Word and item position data

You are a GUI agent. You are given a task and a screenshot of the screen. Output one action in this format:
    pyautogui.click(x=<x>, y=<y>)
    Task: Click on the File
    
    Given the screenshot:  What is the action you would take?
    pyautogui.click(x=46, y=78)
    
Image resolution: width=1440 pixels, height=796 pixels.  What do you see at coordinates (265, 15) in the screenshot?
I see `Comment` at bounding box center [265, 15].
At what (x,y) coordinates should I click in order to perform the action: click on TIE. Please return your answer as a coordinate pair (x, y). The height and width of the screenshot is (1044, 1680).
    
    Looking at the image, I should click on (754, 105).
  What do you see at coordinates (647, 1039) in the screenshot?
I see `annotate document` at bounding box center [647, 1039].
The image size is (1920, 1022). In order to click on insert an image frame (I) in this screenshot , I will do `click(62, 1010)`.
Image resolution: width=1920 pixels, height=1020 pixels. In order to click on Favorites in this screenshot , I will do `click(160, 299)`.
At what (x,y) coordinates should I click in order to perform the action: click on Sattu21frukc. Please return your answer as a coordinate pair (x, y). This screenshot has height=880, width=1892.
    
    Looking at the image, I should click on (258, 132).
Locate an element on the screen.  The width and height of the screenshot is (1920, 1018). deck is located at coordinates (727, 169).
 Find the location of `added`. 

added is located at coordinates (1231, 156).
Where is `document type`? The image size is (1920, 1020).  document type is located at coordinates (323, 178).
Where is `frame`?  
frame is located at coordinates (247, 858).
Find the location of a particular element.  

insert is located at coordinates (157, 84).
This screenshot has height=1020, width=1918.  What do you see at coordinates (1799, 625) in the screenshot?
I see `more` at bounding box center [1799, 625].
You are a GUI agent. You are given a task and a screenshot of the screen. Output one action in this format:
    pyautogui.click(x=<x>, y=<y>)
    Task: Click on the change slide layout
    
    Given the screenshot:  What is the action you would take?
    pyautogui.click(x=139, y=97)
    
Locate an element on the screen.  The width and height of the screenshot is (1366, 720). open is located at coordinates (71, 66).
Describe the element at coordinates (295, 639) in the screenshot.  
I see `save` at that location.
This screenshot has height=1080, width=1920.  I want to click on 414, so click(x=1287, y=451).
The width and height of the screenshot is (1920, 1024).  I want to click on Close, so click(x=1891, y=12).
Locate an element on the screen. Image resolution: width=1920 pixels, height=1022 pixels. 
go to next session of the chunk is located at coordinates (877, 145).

# WORK INSTRUCTIONS
Copy out all of the material above, line for line, with no changes.

# REPLY
You are a GUI agent. You are given a task and a screenshot of the screen. Output one action in this format:
    pyautogui.click(x=<x>, y=<y>)
    Task: Click on the File
    
    Given the screenshot:  What is the action you would take?
    pyautogui.click(x=46, y=78)
    
Image resolution: width=1440 pixels, height=796 pixels.  What do you see at coordinates (265, 15) in the screenshot?
I see `Comment` at bounding box center [265, 15].
At what (x,y) coordinates should I click in order to perform the action: click on TIE. Please return your answer as a coordinate pair (x, y). The height and width of the screenshot is (1044, 1680).
    
    Looking at the image, I should click on (754, 105).
  What do you see at coordinates (647, 1039) in the screenshot?
I see `annotate document` at bounding box center [647, 1039].
The image size is (1920, 1022). In order to click on insert an image frame (I) in this screenshot , I will do `click(62, 1010)`.
Image resolution: width=1920 pixels, height=1020 pixels. In order to click on Favorites in this screenshot , I will do `click(160, 299)`.
At what (x,y) coordinates should I click in order to perform the action: click on Sattu21frukc. Please return your answer as a coordinate pair (x, y). This screenshot has height=880, width=1892.
    
    Looking at the image, I should click on (258, 132).
Locate an element on the screen.  The width and height of the screenshot is (1920, 1018). deck is located at coordinates (727, 169).
 Find the location of `added`. 

added is located at coordinates (1231, 156).
Where is `document type`? The image size is (1920, 1020).  document type is located at coordinates (323, 178).
Where is `frame`?  
frame is located at coordinates (247, 858).
Find the location of a particular element.  

insert is located at coordinates (157, 84).
This screenshot has height=1020, width=1918.  What do you see at coordinates (1799, 625) in the screenshot?
I see `more` at bounding box center [1799, 625].
You are a GUI agent. You are given a task and a screenshot of the screen. Output one action in this format:
    pyautogui.click(x=<x>, y=<y>)
    Task: Click on the change slide layout
    
    Given the screenshot:  What is the action you would take?
    pyautogui.click(x=139, y=97)
    
Locate an element on the screen.  The width and height of the screenshot is (1366, 720). open is located at coordinates (71, 66).
Describe the element at coordinates (295, 639) in the screenshot.  
I see `save` at that location.
This screenshot has height=1080, width=1920.  I want to click on 414, so click(x=1287, y=451).
The width and height of the screenshot is (1920, 1024).  I want to click on Close, so click(x=1891, y=12).
Locate an element on the screen. Image resolution: width=1920 pixels, height=1022 pixels. 
go to next session of the chunk is located at coordinates (877, 145).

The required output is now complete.